A transcription factor runs through it

How fly fishing can help explain a new frontier of drug discovery

By Sara Talpos

Anna Mapp, Ph.D.

Anna Mapp, Ph.D., grew up fishing with her father in rural Tennessee. Now in Ann Arbor, she and her 11-year-old son catch rock bass in the Huron River. Perhaps it’s no surprise then, that when Mapp talks about her research, she likes to use fly fishing as a metaphor.  

Mapp studies transcription factors — a family of proteins that turn genes “on” and “off” so that individual cells can function properly. “If you look at any human disease,” says Mapp, “you’ll see dysregulation of transcription.” That’s not to say that disorderly transcription factors always cause disease, she points out. Sometimes they’re an effect. Either way, transcription factors are part of the disease process.

In her lab at the University of Michigan Life Sciences Institute, Mapp and her team are working to better understand how these particular proteins operate. The goal is to glean new insights that can then be applied to development of drugs to treat diseases like cancer and diabetes.  

A transcription factor is just one component of what Mapp calls the “transcription machine.” Like other complex machines — say, cars or computers — the transcription machine consists of several parts that need to be assembled before they can work together to activate a particular gene in a cell’s DNA. The big difference, Mapp explains, is that while a calculator only needs to be assembled once, a transcription machine is assembled anew each time our cells need to access our genetic code.

To help explain the assembly process, Mapp suggests we think of DNA as a river and a transcription factor as a person fishing.

First the fisherwoman locates a fish. Then she casts out, catches it, reels it in, and releases it into a net holding her other fish. Now imagine these fish are co-activators — proteins that bind to the transcription factor — allowing it to function properly. Once the necessary coactivators have been assembled along with the transcription factor (that is, once the pile of fish in the net is complete), the transcription machine can effectively bind to and activate a gene.


Transcription factors are notoriously difficult to study. They aren’t easy to view in high resolution, and the bonds between a transcription factor and a coactivator are transient, making them difficult to pinpoint and study.

“A transcription factor needs to grab a co-activator, recruit it to a gene and then let it go,” says Mapp. “If you had a really tight interaction, the whole process would just stall.”

Consider fly fishing: a single fish spends just a short period of time on the line before being released into the pile.

Her lab has developed tools to visualize the transient bonds between transcription factors and co-activators.

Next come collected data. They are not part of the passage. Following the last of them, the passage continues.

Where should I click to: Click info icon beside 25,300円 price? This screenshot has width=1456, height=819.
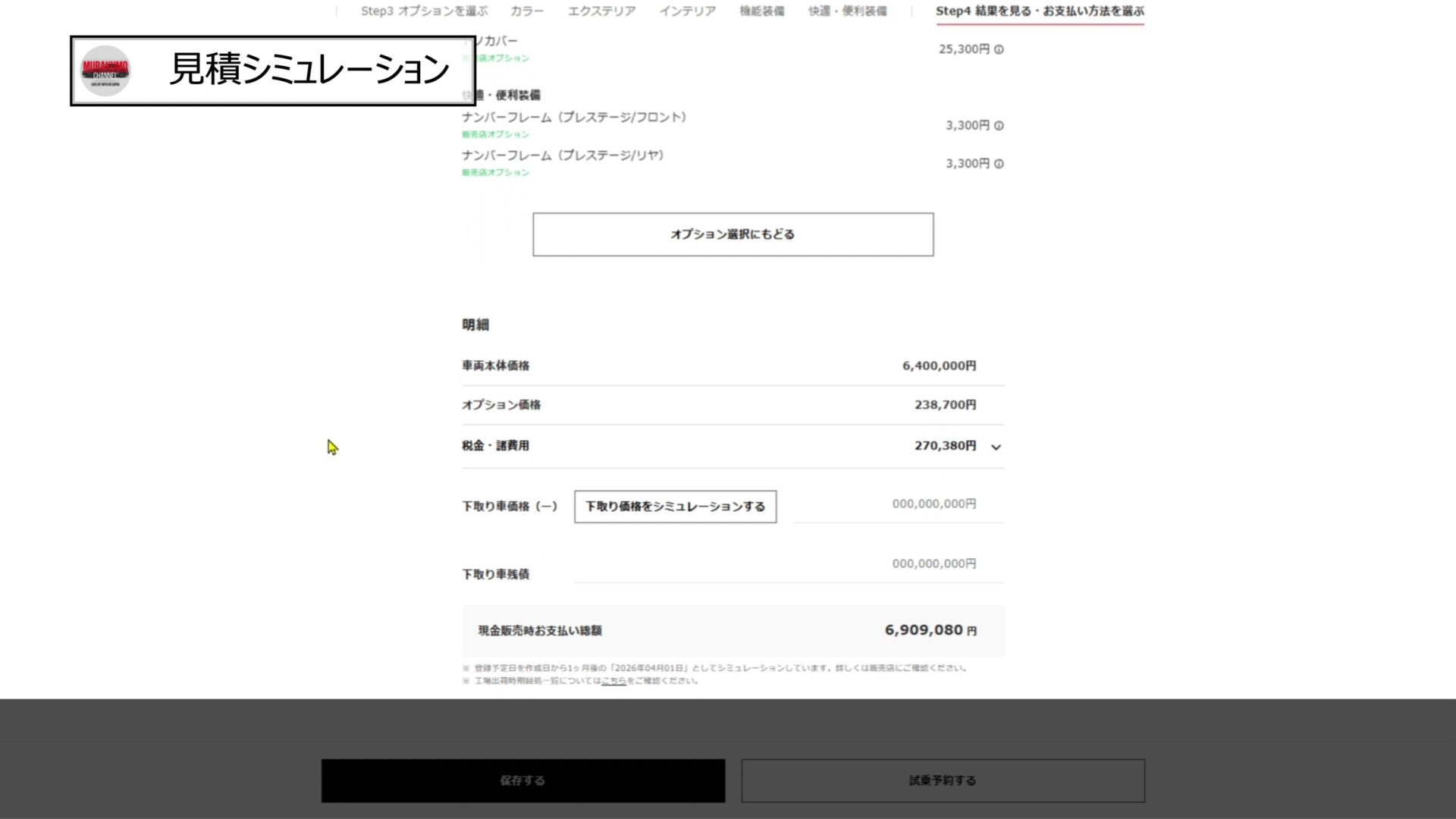(999, 49)
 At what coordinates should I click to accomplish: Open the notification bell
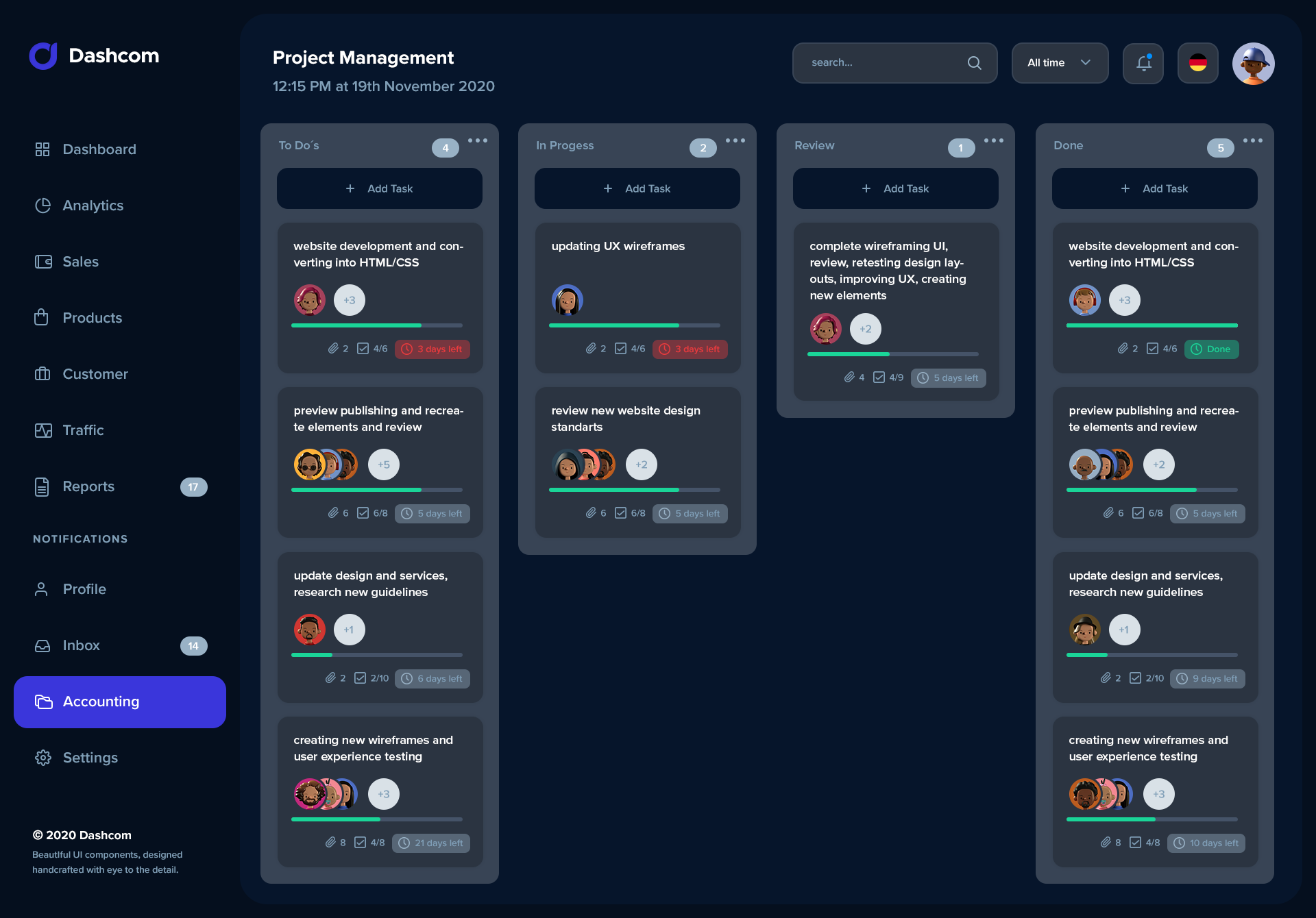[1143, 63]
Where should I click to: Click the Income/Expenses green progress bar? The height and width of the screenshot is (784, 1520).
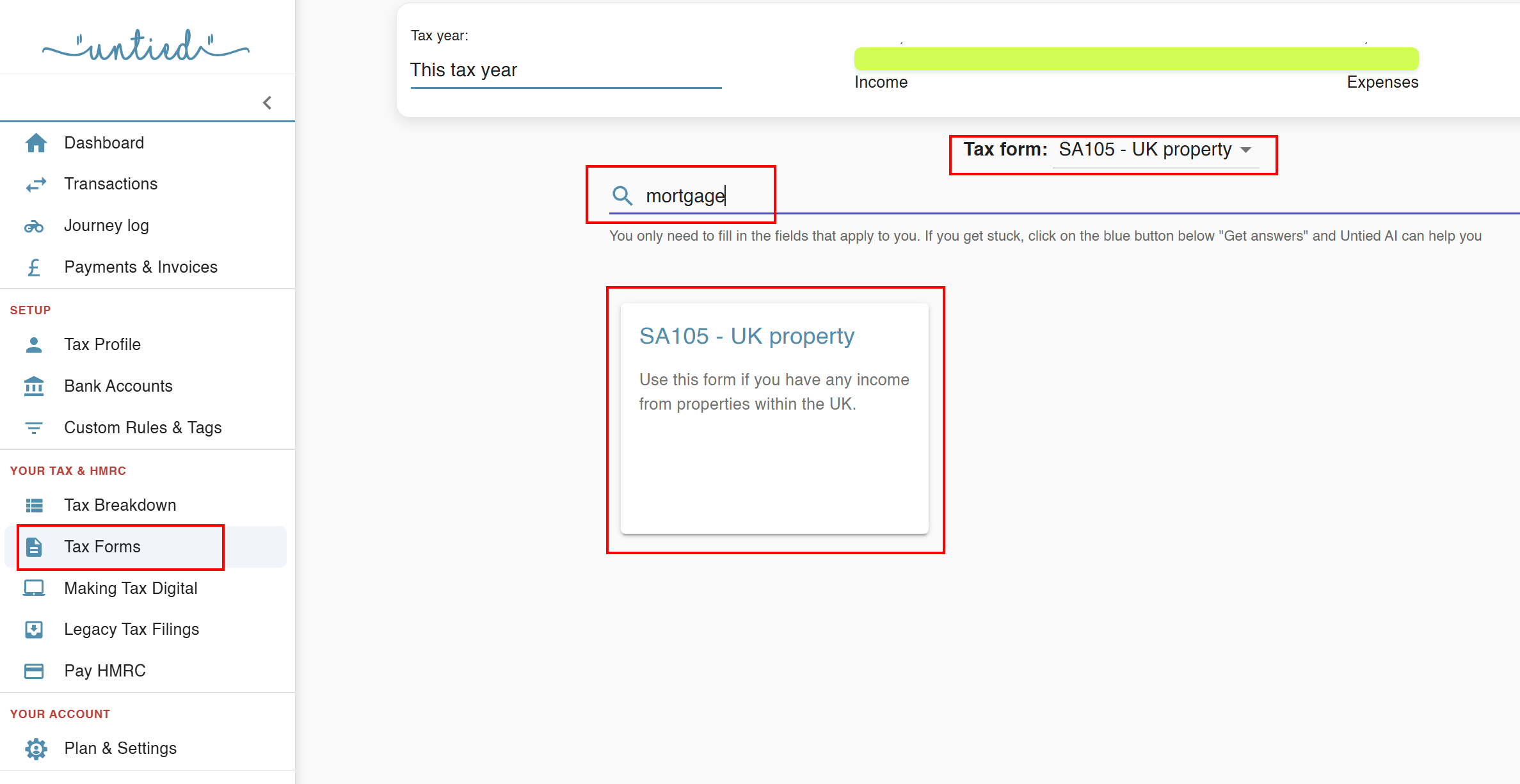pos(1136,58)
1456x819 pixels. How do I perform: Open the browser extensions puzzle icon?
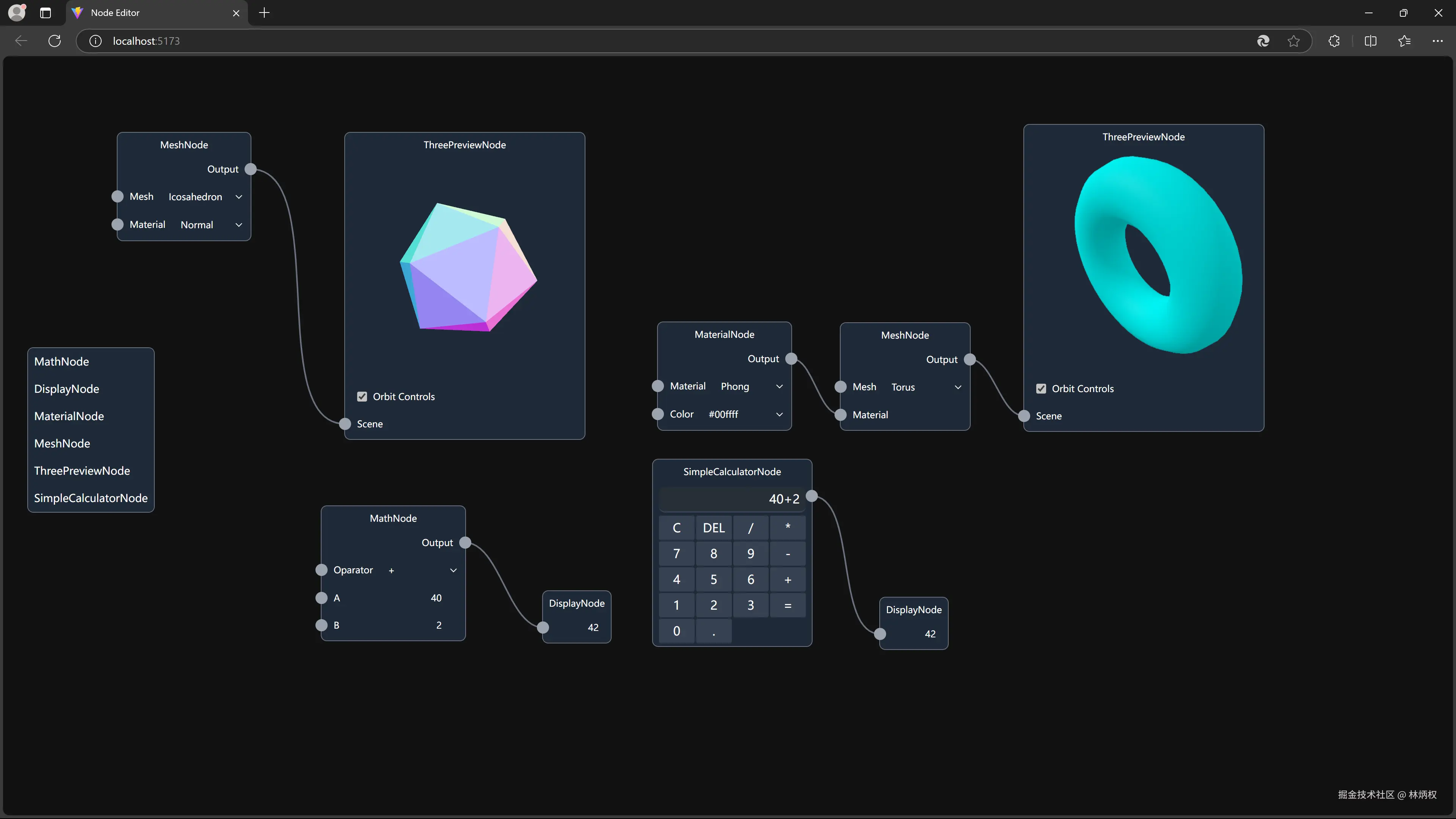point(1334,41)
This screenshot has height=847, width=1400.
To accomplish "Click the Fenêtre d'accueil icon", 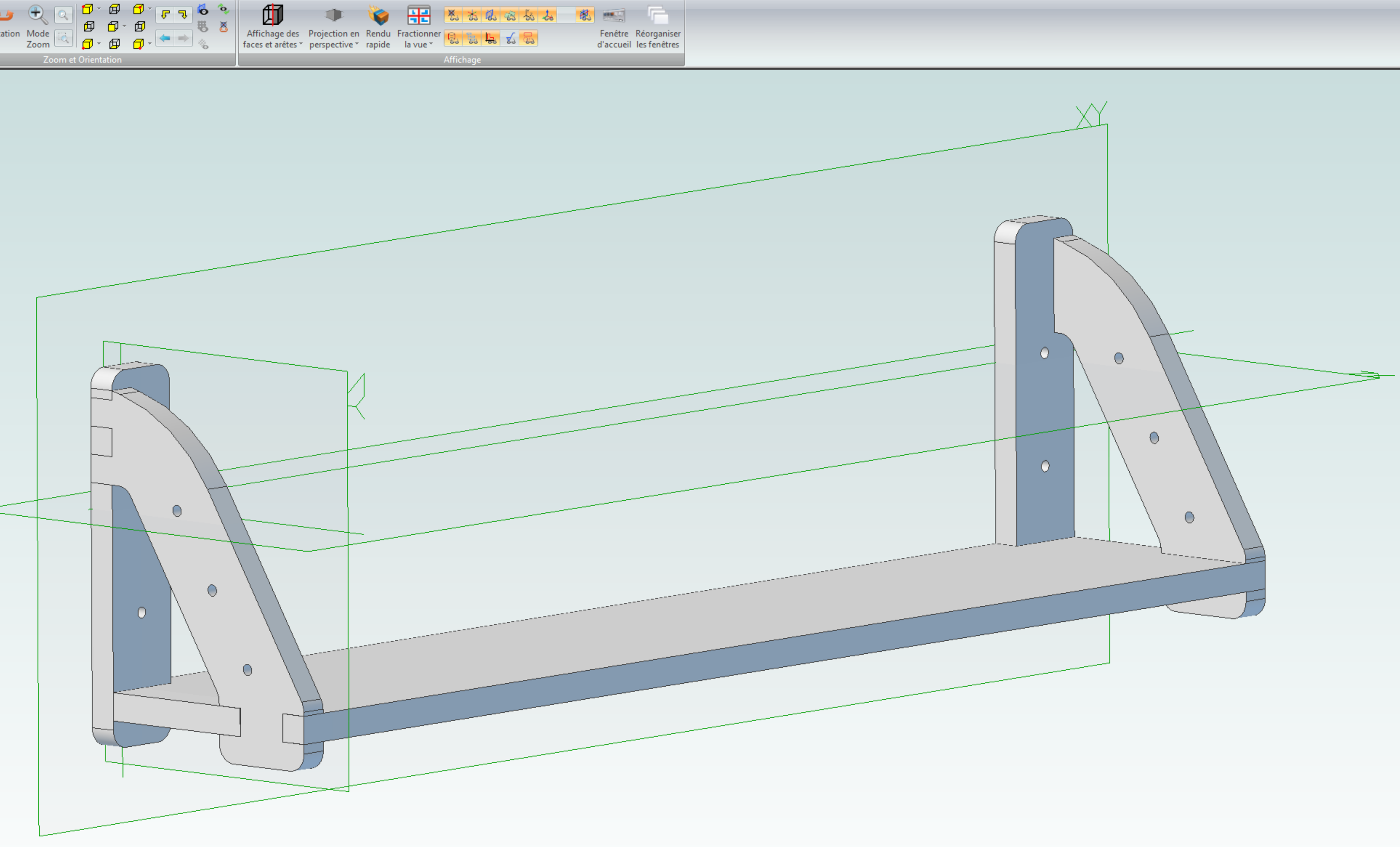I will [614, 15].
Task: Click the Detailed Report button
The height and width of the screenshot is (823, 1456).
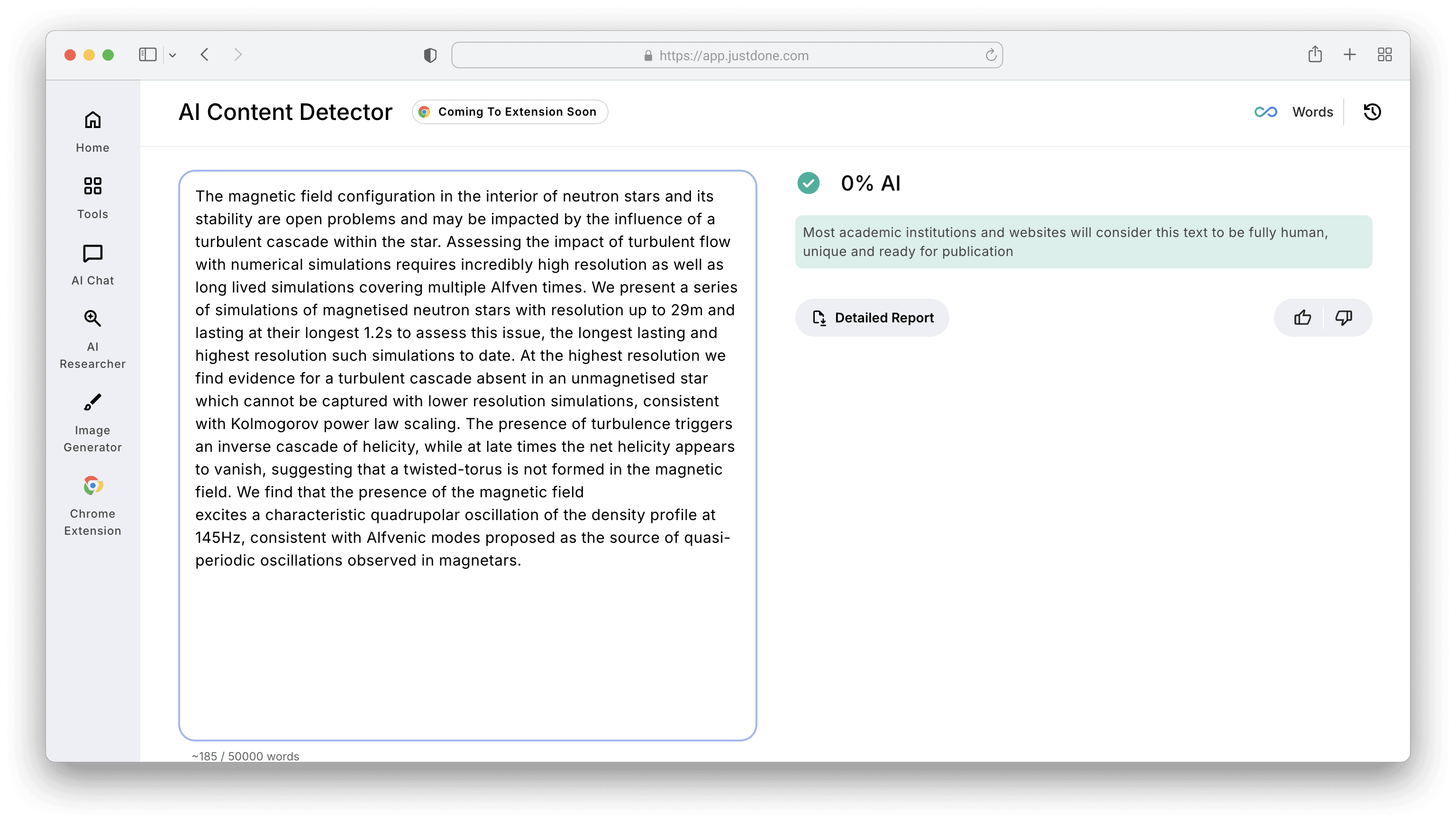Action: tap(872, 318)
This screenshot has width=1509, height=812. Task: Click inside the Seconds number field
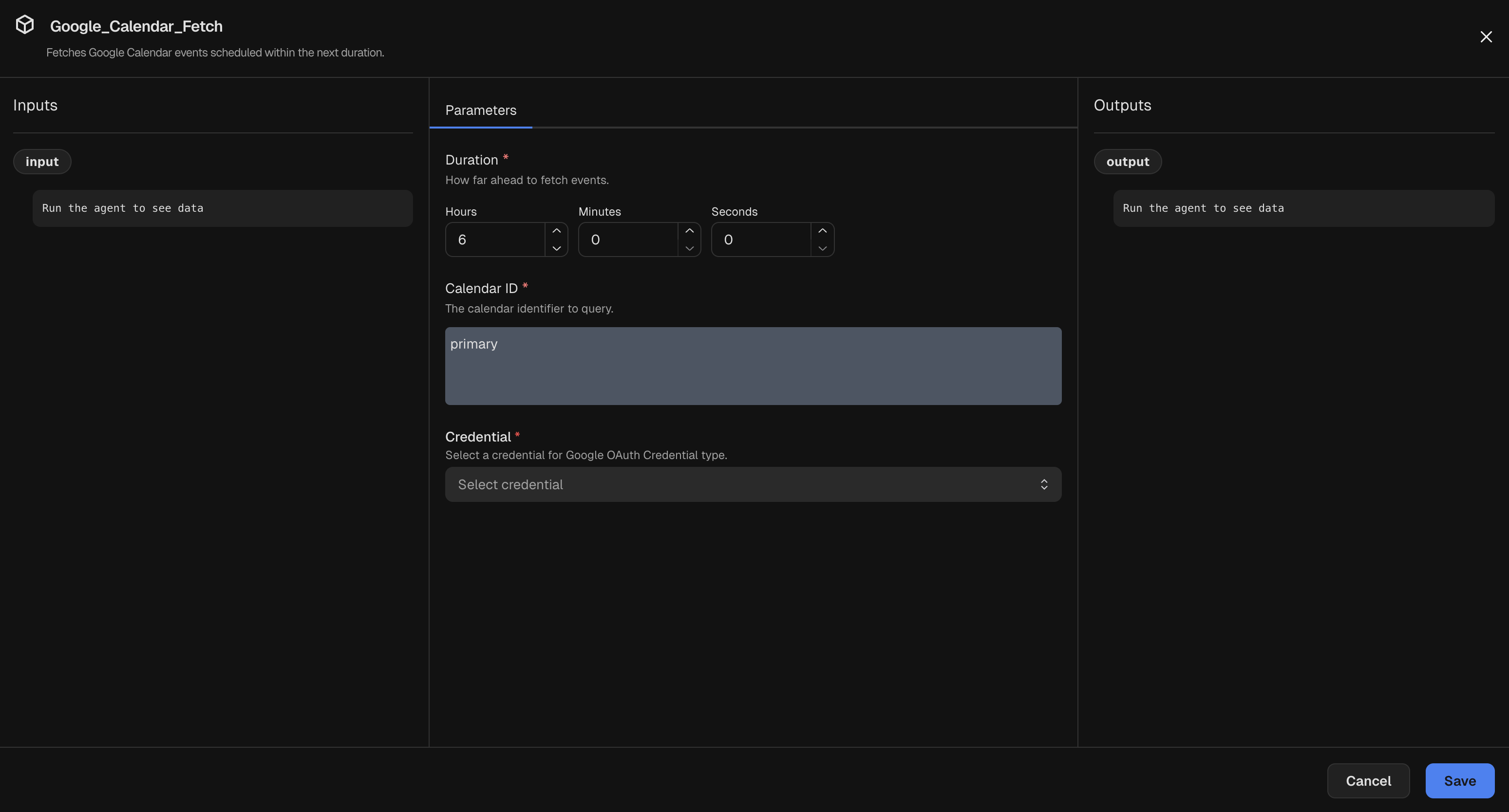[761, 240]
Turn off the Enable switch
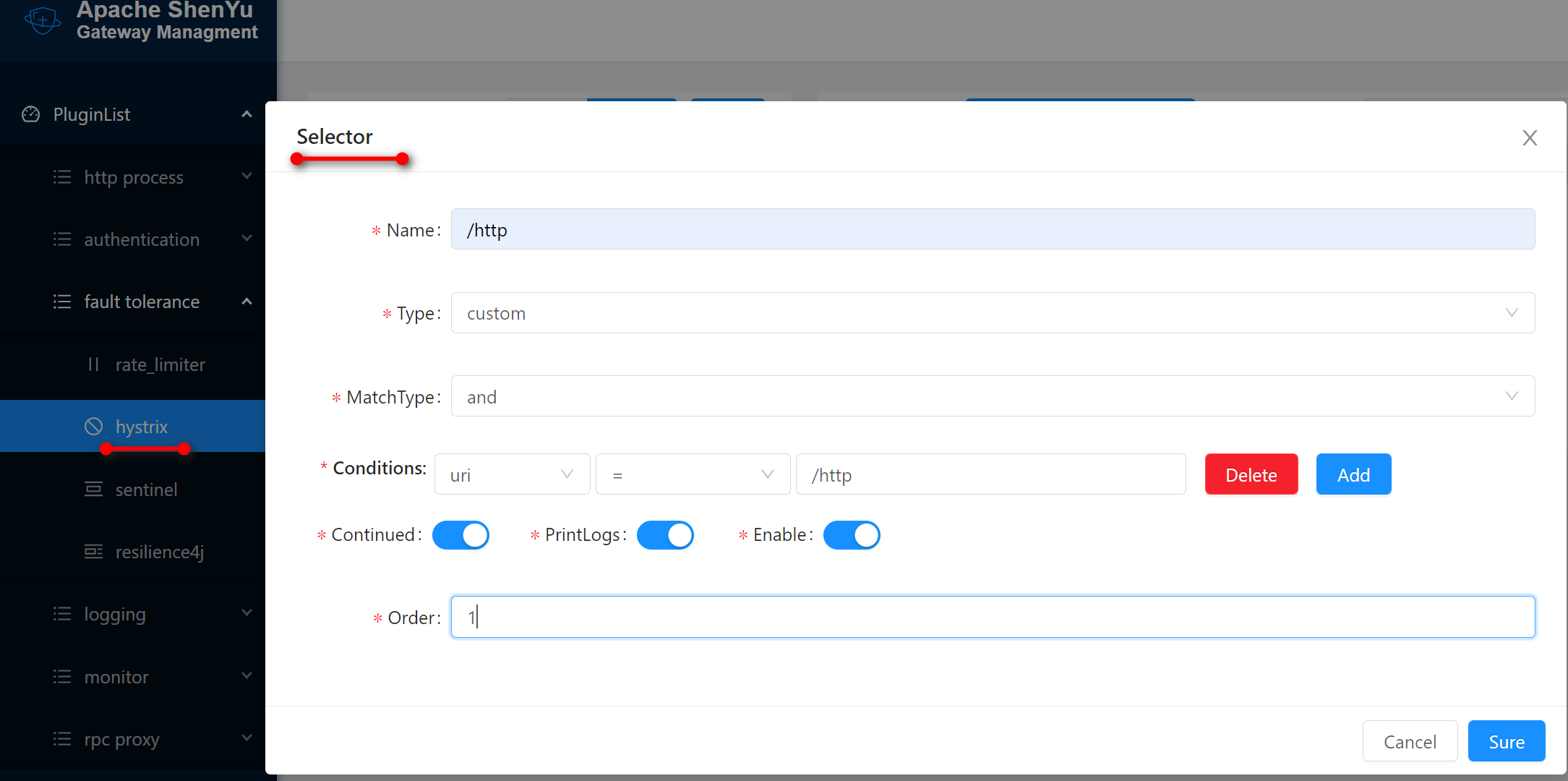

For example, a recent paper in the Journal of the American Chemical Society, describes how they used a technique known as covalent chemical capture to pry open the black box that shrouds the assembly of the molecular machinery that drives transcription.

The technique involves inserting a designer amino acid into the cell that causes binding partners to lock together when exposed to ultraviolet light — preventing them from going their separate ways as they usually would, and thus allowing them to be studied.

Perhaps most vexing for scientists, transcription factors don’t maintain a stable shape. They can bind to more than one co-activator at a time, and may change shape depending upon which co-activator they are bonded with.

As any fly fisher knows, no one fly catches all fish all the time, so manufactures produce a huge variety of flies. If you’re searching for brook trout in the Michigan summer, you might do best with a borcher or a flying ant. If northern pike tops your list, then you might select an all-black fly sporting a strip of rabbit fur.

So imagine a transcription factor as a person with a fishing rod and a shape-shifting fly, capable of assuming different forms, depending on which kind of co-activator it wants to snag.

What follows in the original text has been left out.